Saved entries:

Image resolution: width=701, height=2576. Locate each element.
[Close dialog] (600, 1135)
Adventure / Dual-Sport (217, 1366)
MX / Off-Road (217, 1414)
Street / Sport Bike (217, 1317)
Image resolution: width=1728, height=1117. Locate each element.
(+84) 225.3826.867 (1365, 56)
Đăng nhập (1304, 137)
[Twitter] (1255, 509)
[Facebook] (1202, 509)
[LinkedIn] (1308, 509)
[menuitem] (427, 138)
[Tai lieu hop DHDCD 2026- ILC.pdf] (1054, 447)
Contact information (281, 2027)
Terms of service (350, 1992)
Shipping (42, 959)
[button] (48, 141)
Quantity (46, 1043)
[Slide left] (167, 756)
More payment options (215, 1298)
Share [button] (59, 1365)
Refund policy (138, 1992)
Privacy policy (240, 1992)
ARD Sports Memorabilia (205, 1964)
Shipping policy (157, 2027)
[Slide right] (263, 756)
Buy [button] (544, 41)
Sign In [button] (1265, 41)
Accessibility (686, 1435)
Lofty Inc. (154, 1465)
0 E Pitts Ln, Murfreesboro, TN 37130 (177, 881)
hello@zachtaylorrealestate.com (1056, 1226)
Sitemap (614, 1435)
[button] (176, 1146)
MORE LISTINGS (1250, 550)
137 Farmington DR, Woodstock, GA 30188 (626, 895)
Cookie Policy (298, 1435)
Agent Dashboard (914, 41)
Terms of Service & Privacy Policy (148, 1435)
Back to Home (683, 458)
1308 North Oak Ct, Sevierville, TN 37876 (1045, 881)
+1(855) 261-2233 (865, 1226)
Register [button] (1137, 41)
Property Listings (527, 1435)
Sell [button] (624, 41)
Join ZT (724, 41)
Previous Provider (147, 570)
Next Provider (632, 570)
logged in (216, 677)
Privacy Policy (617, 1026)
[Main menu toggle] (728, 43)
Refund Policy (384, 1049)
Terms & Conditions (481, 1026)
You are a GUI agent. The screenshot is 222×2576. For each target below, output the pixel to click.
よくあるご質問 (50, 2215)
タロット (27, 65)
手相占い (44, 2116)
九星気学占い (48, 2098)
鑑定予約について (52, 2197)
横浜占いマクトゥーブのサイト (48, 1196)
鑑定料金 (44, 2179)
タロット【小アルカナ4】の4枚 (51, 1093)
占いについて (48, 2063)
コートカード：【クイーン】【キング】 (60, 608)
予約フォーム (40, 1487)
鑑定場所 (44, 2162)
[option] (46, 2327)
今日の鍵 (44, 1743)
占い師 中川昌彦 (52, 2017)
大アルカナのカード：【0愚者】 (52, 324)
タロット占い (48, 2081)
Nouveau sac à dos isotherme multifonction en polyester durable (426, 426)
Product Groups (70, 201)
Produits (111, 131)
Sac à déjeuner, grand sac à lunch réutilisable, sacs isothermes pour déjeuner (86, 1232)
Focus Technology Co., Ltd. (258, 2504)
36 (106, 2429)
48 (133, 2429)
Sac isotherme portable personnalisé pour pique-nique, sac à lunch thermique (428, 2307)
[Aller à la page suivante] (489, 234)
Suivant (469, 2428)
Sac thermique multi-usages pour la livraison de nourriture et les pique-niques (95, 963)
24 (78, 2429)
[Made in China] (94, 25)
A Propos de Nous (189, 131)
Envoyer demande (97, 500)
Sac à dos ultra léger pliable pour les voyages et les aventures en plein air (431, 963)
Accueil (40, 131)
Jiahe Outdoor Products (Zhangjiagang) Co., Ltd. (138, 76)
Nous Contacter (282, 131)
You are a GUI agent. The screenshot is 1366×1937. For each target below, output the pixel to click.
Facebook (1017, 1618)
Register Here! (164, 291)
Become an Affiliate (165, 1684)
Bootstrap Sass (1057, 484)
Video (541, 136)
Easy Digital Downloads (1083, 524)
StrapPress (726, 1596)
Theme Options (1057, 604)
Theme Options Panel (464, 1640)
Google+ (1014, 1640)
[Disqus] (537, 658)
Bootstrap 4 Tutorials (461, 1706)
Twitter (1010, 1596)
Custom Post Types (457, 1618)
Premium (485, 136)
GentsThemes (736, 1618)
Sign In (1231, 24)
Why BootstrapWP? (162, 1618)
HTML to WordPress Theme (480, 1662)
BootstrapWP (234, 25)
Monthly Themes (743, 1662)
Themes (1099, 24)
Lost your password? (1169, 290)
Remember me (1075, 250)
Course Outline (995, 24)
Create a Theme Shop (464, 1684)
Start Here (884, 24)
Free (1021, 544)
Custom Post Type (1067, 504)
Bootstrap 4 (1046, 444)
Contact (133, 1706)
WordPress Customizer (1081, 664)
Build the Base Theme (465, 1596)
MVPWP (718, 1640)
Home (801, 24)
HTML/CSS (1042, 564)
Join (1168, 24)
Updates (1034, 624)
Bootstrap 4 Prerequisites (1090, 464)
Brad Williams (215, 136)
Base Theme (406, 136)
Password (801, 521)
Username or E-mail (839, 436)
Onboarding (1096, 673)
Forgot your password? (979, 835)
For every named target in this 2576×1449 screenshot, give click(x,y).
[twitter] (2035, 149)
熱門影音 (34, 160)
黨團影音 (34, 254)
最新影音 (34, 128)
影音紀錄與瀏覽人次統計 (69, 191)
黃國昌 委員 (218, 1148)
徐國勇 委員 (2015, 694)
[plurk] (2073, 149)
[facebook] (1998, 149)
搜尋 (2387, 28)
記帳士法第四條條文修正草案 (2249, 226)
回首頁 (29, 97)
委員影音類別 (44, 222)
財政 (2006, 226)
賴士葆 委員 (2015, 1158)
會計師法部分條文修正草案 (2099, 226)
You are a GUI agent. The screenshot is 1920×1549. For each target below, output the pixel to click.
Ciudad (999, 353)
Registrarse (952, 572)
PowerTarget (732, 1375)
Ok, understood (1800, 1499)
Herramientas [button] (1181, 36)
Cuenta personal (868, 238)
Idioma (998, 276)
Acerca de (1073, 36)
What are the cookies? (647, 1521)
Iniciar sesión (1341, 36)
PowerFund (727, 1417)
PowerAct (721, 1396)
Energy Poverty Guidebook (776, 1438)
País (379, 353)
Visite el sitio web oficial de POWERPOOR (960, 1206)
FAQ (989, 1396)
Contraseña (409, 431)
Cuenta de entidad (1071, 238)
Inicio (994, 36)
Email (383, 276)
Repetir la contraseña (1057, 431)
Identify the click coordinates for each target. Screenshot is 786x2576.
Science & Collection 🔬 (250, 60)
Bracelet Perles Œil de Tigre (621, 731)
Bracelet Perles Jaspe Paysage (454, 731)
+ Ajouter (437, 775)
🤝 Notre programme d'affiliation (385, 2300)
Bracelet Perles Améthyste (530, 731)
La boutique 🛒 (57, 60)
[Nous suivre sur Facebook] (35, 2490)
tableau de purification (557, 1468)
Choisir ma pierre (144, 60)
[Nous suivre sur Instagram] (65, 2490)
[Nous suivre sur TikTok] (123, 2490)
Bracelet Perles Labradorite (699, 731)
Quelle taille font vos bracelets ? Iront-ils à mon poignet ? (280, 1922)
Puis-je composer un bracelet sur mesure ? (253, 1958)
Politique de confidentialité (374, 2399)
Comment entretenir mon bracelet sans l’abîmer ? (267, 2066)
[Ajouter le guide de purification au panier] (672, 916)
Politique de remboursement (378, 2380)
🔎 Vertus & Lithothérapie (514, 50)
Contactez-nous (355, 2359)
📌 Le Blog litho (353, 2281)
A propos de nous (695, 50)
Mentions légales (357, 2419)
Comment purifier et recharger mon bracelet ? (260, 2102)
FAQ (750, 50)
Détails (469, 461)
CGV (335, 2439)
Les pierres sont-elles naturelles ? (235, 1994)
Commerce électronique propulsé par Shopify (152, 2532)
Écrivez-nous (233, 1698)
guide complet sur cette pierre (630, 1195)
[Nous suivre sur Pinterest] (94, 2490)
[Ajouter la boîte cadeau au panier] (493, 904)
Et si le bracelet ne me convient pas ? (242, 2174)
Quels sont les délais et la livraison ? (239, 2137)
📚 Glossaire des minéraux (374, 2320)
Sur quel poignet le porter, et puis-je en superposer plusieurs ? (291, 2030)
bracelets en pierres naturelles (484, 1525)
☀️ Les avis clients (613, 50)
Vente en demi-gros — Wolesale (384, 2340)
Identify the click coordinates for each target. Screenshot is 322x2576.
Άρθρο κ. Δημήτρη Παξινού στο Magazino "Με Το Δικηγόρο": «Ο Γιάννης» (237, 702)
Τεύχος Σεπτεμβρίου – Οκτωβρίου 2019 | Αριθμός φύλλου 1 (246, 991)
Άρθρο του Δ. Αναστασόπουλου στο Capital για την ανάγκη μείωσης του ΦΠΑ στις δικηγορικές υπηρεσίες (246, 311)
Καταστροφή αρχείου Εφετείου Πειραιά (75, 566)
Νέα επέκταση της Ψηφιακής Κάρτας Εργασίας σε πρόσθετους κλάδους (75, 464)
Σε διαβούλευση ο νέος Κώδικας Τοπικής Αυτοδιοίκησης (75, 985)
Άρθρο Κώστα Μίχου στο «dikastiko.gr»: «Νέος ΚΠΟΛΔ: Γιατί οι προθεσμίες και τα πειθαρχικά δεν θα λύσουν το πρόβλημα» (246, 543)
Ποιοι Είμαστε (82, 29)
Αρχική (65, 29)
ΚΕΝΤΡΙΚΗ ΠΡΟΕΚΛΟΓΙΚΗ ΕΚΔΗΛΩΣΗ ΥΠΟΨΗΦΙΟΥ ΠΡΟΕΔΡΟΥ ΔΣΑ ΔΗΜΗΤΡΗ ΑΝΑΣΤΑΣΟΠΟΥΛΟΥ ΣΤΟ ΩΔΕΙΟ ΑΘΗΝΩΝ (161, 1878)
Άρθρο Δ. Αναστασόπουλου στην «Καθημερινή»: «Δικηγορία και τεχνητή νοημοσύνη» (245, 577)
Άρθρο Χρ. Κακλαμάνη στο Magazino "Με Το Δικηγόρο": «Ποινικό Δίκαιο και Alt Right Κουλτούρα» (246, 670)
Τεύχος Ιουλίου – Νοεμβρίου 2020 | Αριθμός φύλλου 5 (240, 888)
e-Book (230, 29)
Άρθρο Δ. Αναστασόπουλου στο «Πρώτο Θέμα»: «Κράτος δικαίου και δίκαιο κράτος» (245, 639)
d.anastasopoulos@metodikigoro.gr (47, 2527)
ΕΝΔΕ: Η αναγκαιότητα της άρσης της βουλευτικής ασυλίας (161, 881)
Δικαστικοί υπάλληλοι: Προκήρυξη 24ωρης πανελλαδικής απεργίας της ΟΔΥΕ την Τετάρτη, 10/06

• [Exercise prompt] In the records above, find every line containing the word "each" and show it.

• [Expected answer]
Image resolution: width=701, height=2576. Locate each element.
Image resolution: width=1728, height=1117. Locate each element.
You are a GUI agent. The screenshot is 222×2576. For each target below, output the pixel to click.
You are a GUI agent. The screenshot is 1366×1937. For each target below, output the pixel to click.
You are a GUI agent. The screenshot is 1920×1549. For each target below, output the pixel to click.
Identify the click coordinates for each target. Screenshot is 786x2576.
Identify the click coordinates for each target. Screenshot is 322x2576.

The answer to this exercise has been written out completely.